# Rossmann Sales Forecasting — Time Series Modeling

---

## 1. Introduction

## Problem Statement

Rossmann operates over 3,000 drugstores across Europe. Due to the short shelf life of many pharmaceutical products, it's essential to forecast daily sales accurately.

Currently, store managers manually forecast daily sales for the next six weeks. To improve consistency and accuracy, we're tasked with building a **data-driven time-series model** to automate this process.

---

### Objective:

Build a robust **time-series forecasting pipeline** to predict **daily sales for the next 6 weeks**, for **9 key Rossmann stores** using:
- Time-series decomposition
- Stationarity checks (ADF test)
- Cointegration tests (Johansen)
- VAR or VARMAX modeling
- MAPE as evaluation metric


## 2. Load Data & Basic Inspection

In [1]:
# Import Libraries
import pandas as pd
import numpy as np
import matplotlib.pyplot as plt
import seaborn as sns

from statsmodels.tsa.stattools import adfuller
from statsmodels.tsa.vector_ar.var_model import VAR
from statsmodels.tsa.api import VARMAX
from statsmodels.tsa.stattools import ccf
from statsmodels.tsa.seasonal import seasonal_decompose

from sklearn.preprocessing import StandardScaler
from sklearn.metrics import mean_absolute_percentage_error
from datetime import datetime

import warnings
warnings.filterwarnings("ignore")

In [None]:
# Load CSVs
train_df = pd.read_csv("train.csv", parse_dates=["Date"])
store_df = pd.read_csv("store.csv")

In [None]:
# View data shapes
print("Train shape:", train_df.shape)
print("Store shape:", store_df.shape)

In [None]:
# Preview train data
train_df.head()

## 3. Data Preparation & Merging

In [None]:
# Merge train and store metadata
df = pd.merge(train_df, store_df, on='Store', how='left')

# Focus on 9 selected stores
selected_stores = [1, 3, 8, 9, 13, 25, 29, 31, 46]
df = df[df["Store"].isin(selected_stores)]

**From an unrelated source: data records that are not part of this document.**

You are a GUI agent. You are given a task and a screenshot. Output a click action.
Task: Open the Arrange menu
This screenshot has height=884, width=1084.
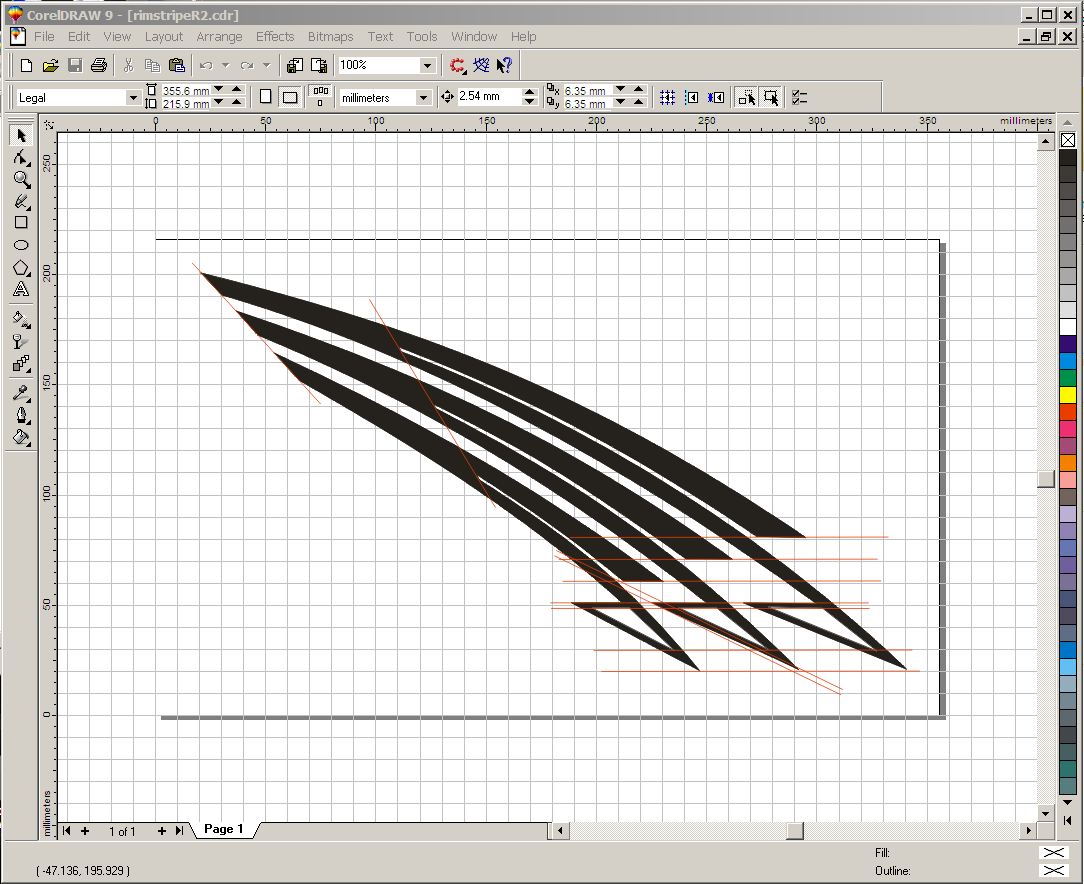point(219,37)
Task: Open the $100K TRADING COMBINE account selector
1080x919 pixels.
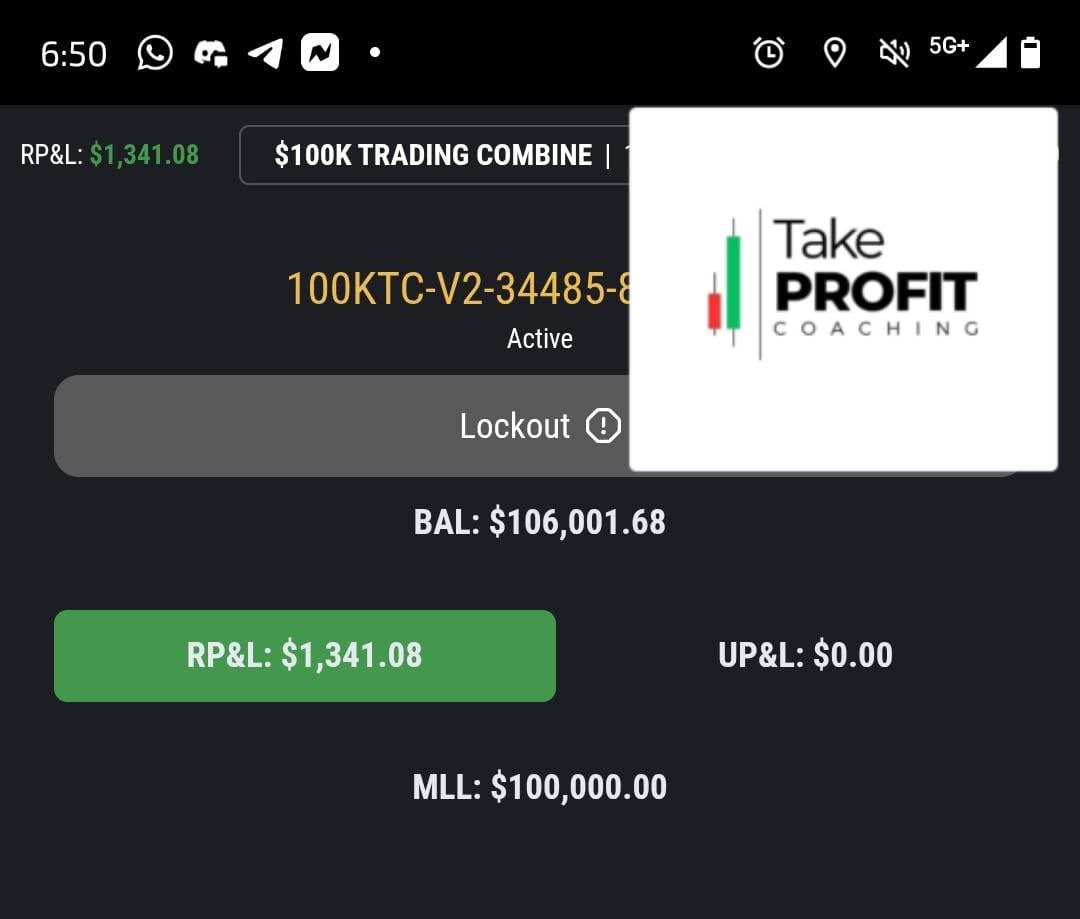Action: point(435,155)
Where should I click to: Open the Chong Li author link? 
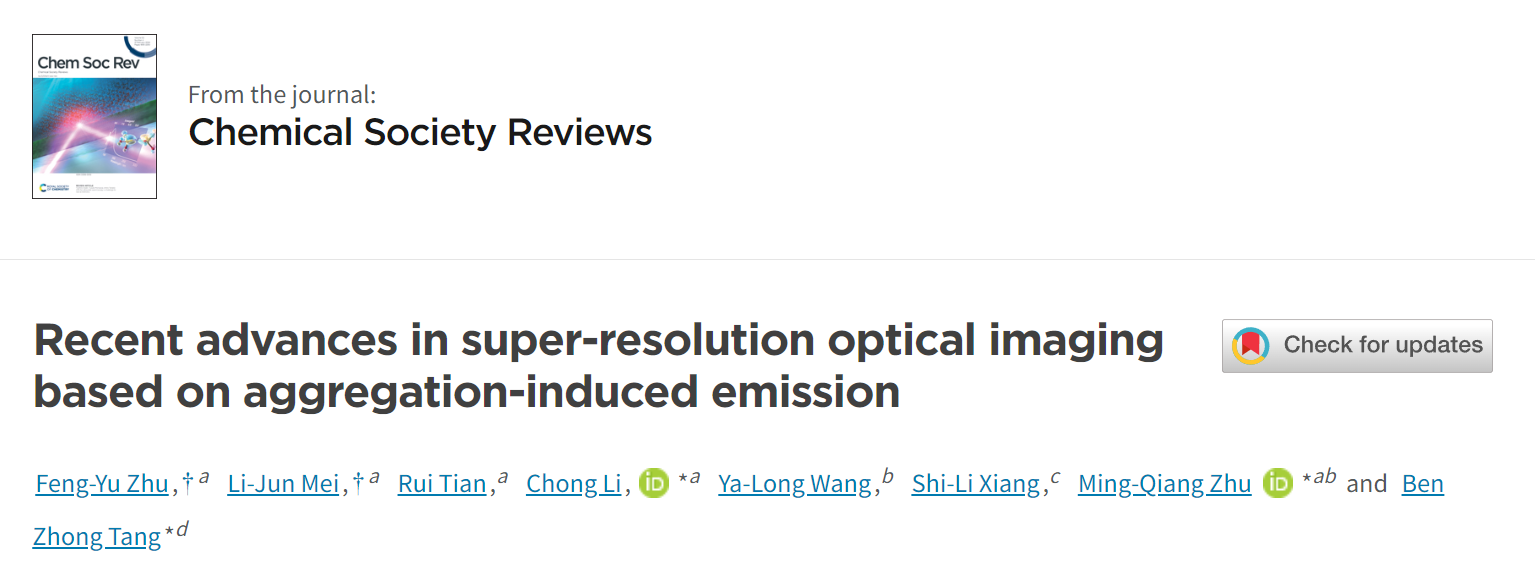pyautogui.click(x=574, y=484)

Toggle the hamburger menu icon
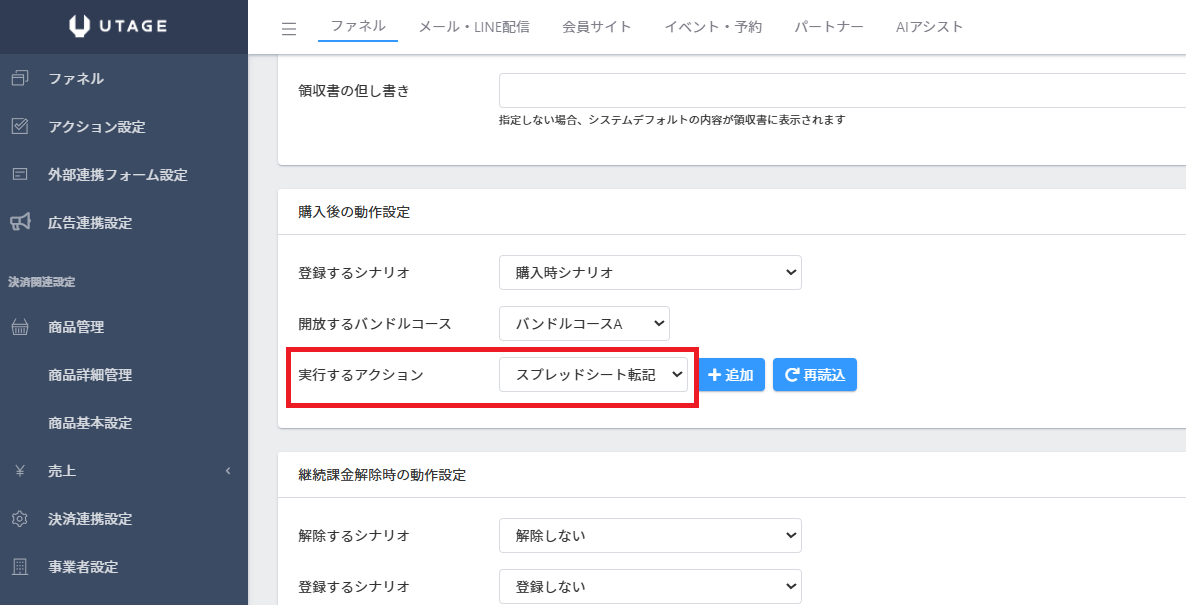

# Drop unnecessary columns
df.drop(columns=["Customers"], inplace=True)  # Customers highly correlated with Sales and not known in advance

# Fill NA in competition/opening columns
comp_cols = ["CompetitionDistance", "CompetitionOpenSinceMonth", "CompetitionOpenSinceYear", 
             "Promo2SinceWeek", "Promo2SinceYear", "PromoInterval"]
df[comp_cols] = df[comp_cols].fillna(0)

# ➕ Feature Engineering: Promo2 Active Flag
def is_promo2_active(row):
    if row["Promo2"] == 1 and row["PromoInterval"] != 0:
        promo_months = row["PromoInterval"].split(",")
        return row["Date"].strftime("%b") in promo_months
    return False

df["Promo2Active"] = df.apply(is_promo2_active, axis=1).astype(int)

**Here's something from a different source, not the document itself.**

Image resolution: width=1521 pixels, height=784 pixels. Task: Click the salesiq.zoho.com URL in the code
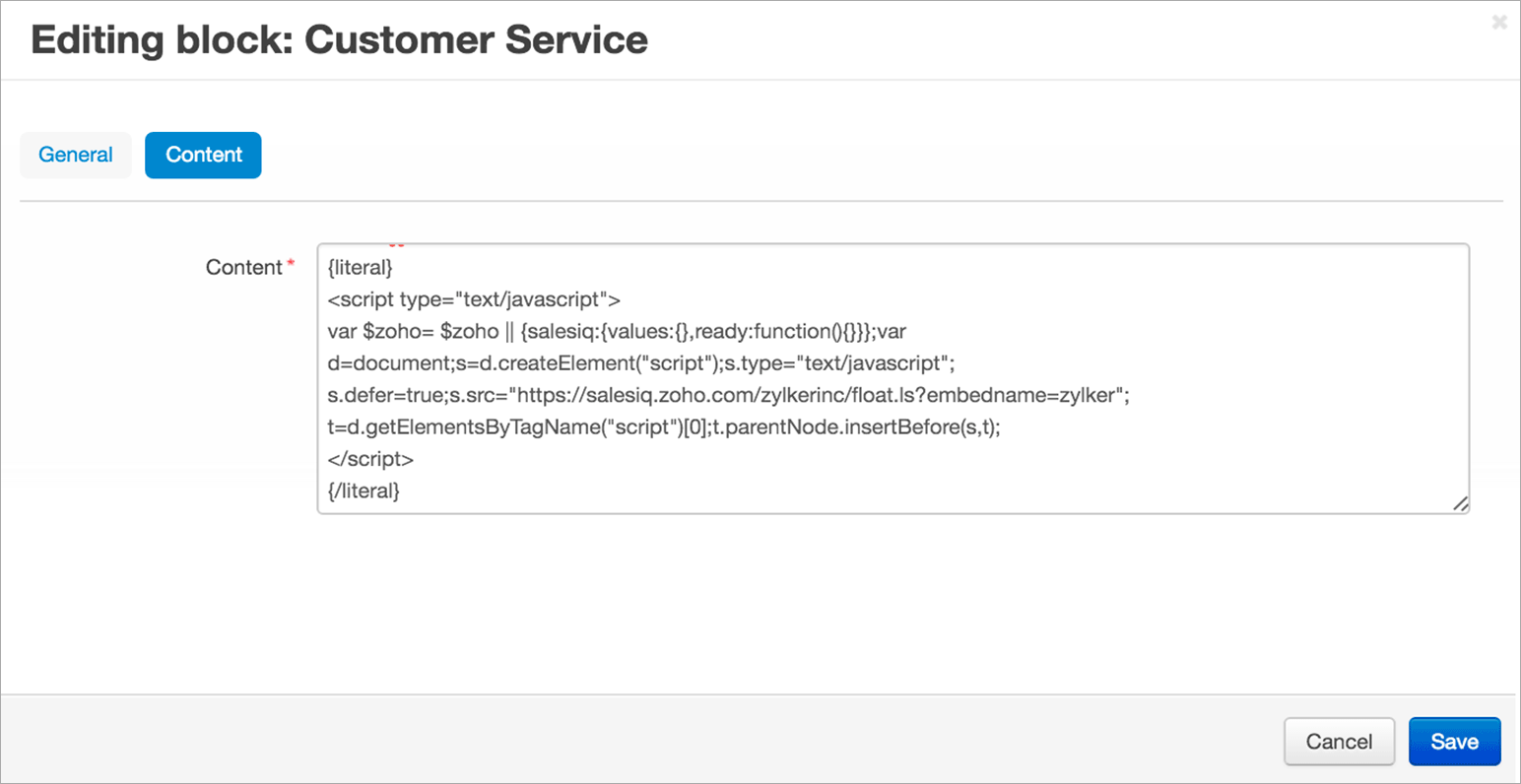729,396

# Convert Date to datetime if not already
df["Date"] = pd.to_datetime(df["Date"])

# Sort values by Store + Date
df.sort_values(by=["Store", "Date"], inplace=True)
df.reset_index(drop=True, inplace=True)

# Check cleaned dataset
df.head()

## 4. Outlier Removal & Skewness Check

In [None]:
# Remove outliers above 99th percentile of Sales per store
for store in selected_stores:
    p99 = df[df.Store == store]["Sales"].quantile(0.99)
    df.loc[(df.Store == store) & (df["Sales"] > p99), "Sales"] = p99

In [None]:
# Check skewness
sns.histplot(df["Sales"], kde=True)
plt.title("Sales Distribution after Outlier Removal")
plt.show()

- Outliers at the 99th percentile can skew the time series model drastically.
- We remove extreme sales values to ensure the stationarity test and variance structure remain valid.

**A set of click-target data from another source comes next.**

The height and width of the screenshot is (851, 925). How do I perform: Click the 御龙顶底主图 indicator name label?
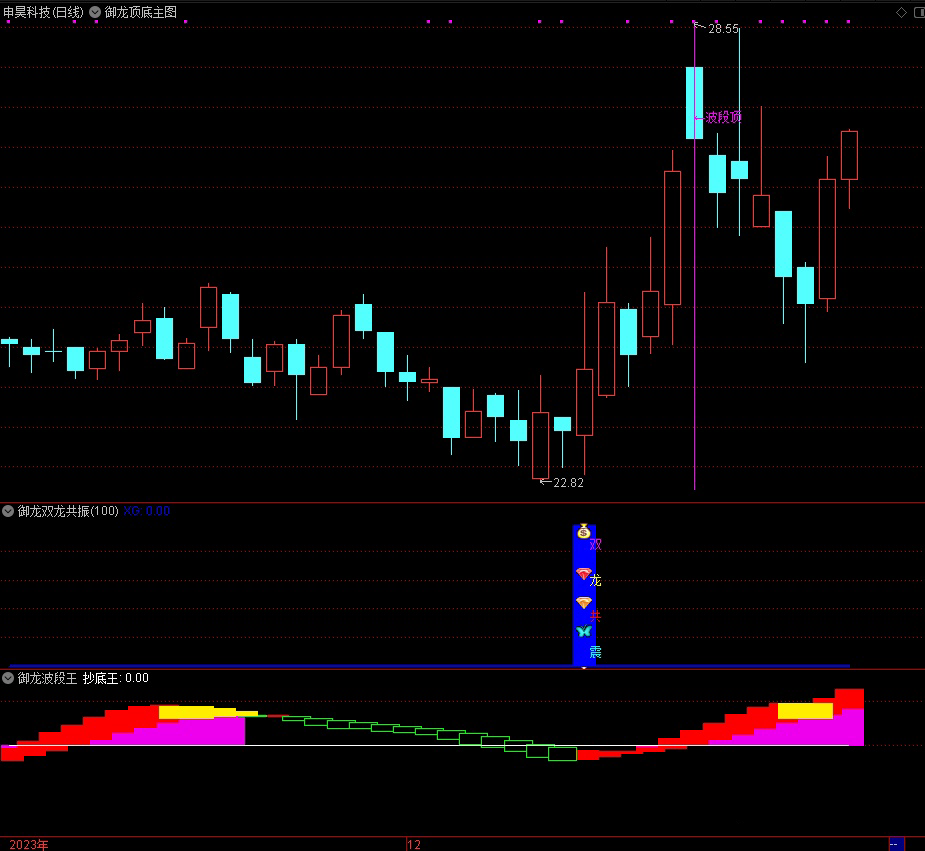[x=140, y=12]
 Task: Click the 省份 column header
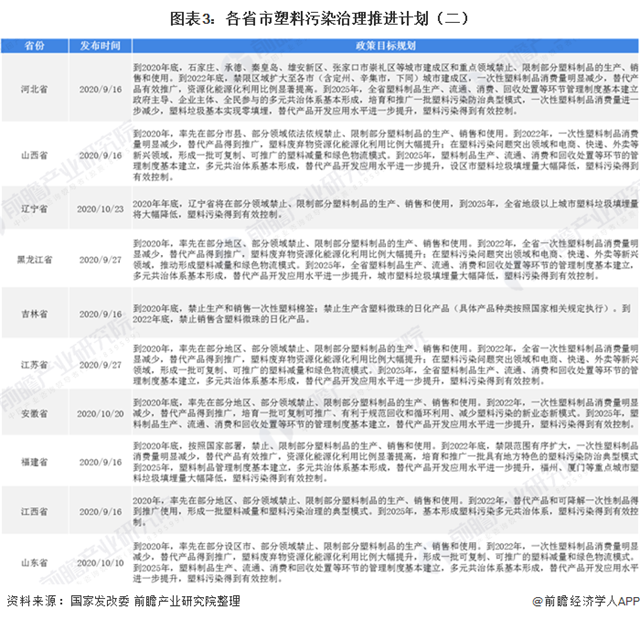click(x=35, y=46)
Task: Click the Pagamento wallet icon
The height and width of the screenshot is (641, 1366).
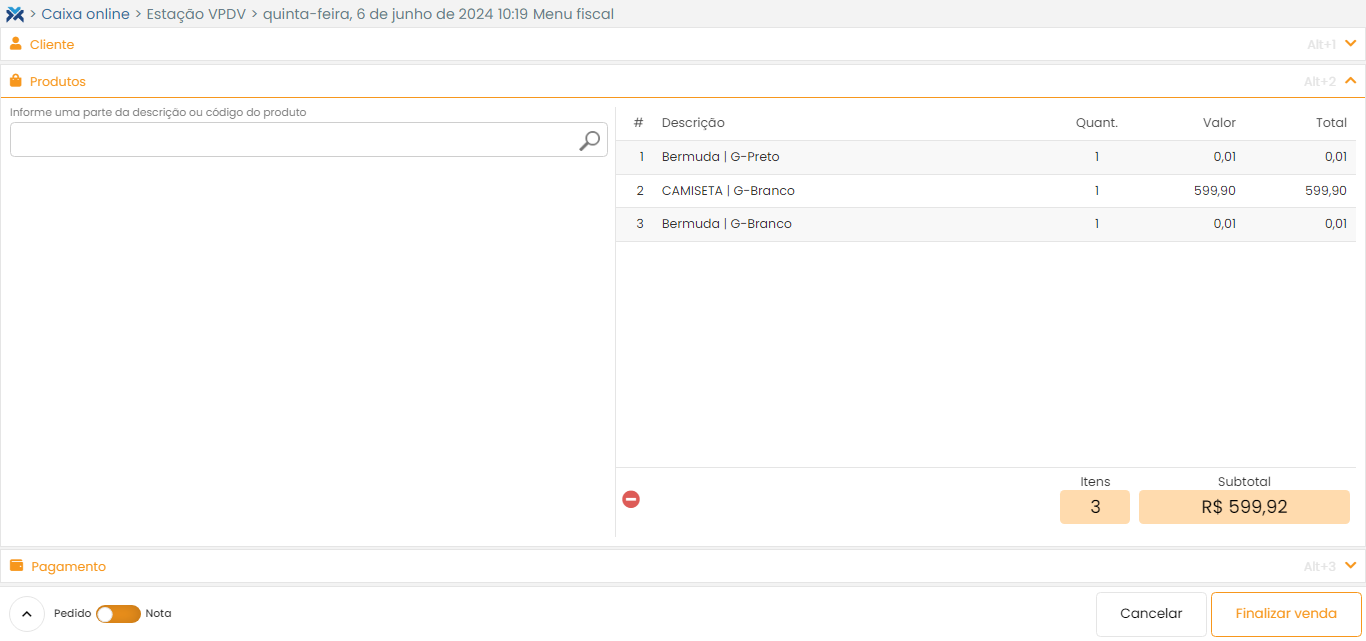Action: point(16,566)
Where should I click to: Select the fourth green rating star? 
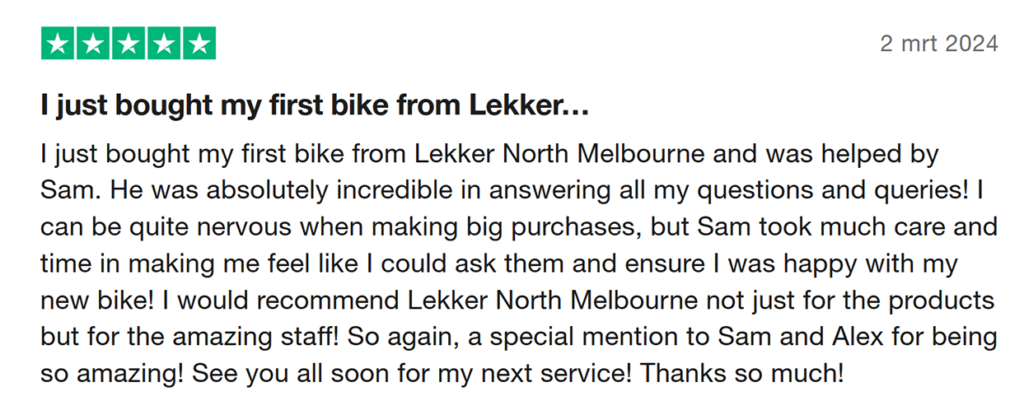point(164,43)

## 5. Stratified Train-Test Split (Per Store)

In [None]:
# Split last 6 weeks as test set (per store)
df["is_test"] = 0

for store in selected_stores:
    store_data = df[df.Store == store]
    cutoff_date = store_data["Date"].max() - pd.Timedelta(days=42)
    df.loc[(df.Store == store) & (df["Date"] > cutoff_date), "is_test"] = 1

# Confirm split
df["is_test"].value_counts()

- Since this is time series, a temporal split ensures the model is trained on past data and tested on future unseen periods.
- By maintaining a 6-week window for each store, we simulate real-world forecasting conditions.